What you have to do → Whenever a line below holds the word "agent", copy that line.

Items from a data source

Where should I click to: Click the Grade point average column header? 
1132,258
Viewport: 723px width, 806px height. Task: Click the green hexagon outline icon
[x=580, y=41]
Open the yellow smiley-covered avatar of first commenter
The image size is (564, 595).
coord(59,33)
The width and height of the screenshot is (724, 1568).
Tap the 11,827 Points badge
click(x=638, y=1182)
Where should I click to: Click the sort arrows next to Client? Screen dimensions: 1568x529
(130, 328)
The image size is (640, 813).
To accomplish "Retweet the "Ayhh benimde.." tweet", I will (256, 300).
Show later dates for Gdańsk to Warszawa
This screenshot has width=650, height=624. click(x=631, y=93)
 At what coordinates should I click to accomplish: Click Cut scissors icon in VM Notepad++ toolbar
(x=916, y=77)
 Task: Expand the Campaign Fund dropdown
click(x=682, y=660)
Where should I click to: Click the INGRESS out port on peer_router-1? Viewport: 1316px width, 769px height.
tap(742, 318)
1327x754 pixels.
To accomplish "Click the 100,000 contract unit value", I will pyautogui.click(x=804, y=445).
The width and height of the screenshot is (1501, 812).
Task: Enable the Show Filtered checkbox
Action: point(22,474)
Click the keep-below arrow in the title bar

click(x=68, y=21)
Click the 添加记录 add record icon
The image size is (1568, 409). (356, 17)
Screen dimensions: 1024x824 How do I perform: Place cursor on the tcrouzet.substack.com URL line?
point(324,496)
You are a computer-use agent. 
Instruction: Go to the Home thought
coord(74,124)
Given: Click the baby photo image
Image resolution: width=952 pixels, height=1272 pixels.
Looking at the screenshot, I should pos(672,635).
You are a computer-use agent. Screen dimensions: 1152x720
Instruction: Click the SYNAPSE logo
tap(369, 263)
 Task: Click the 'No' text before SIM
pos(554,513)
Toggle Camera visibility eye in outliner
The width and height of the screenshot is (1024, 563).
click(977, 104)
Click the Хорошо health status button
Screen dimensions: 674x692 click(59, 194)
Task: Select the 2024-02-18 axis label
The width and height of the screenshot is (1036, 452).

Answer to this task →
You are a computer-use agent. 
You are a computer-use agent. Screen dimensions: 1152x720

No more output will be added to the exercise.